**Instructions to follow**. Go line by line through the records and tally those that include "Baby". Respond with the tally only.

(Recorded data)

-------

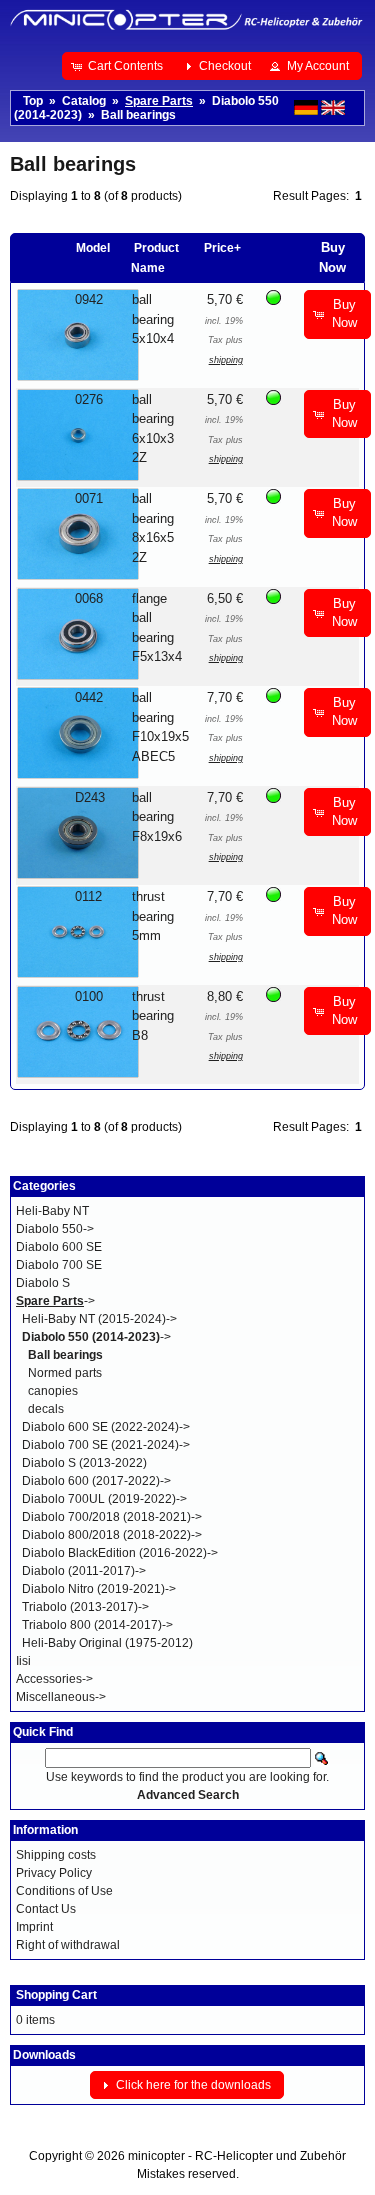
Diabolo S (43, 1283)
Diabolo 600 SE (59, 1247)
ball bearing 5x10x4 (153, 319)
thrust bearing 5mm (153, 916)
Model (93, 248)
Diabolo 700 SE (59, 1265)
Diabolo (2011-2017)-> (84, 1571)
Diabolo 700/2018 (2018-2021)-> (112, 1517)
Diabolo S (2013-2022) (84, 1463)
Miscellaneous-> (61, 1697)
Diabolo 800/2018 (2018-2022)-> (112, 1535)
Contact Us (46, 1909)
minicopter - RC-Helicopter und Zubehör (237, 2156)
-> (55, 1301)
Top (33, 101)
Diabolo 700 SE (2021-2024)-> (106, 1445)
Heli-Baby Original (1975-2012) (107, 1643)
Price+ (222, 248)
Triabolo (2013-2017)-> (85, 1607)
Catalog (84, 101)
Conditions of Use (64, 1891)
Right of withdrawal (68, 1945)
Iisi (23, 1661)
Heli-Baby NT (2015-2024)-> (99, 1319)
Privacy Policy (54, 1873)
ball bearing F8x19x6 (157, 817)
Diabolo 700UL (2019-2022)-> (104, 1499)
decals (46, 1409)
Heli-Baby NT (52, 1211)
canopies (53, 1391)
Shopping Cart (56, 1995)
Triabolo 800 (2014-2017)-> (97, 1625)
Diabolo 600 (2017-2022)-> (96, 1481)
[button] (119, 66)
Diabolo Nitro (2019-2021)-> (99, 1589)
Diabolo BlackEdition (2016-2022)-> (120, 1553)
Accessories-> (54, 1679)
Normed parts (65, 1373)
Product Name (155, 258)
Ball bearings (138, 115)
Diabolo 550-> (55, 1229)
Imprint (34, 1927)
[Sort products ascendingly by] (299, 248)
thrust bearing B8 (153, 1016)
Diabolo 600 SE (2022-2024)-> (106, 1427)
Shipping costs (56, 1855)
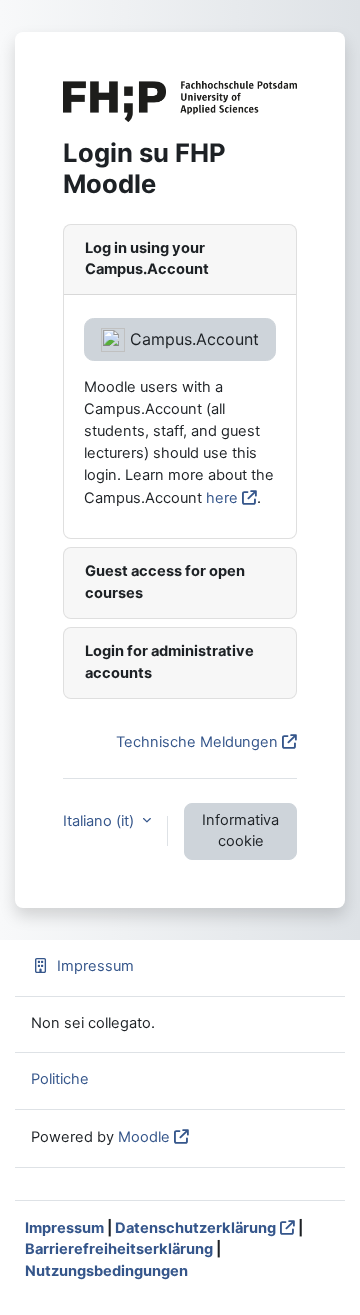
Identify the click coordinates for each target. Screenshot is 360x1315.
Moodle (144, 1137)
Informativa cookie (240, 831)
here (222, 498)
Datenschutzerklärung (195, 1228)
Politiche (60, 1079)
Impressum (95, 966)
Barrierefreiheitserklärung (119, 1249)
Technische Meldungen (197, 742)
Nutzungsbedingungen (106, 1271)
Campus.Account (192, 339)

-------

**Exercise solution**. 3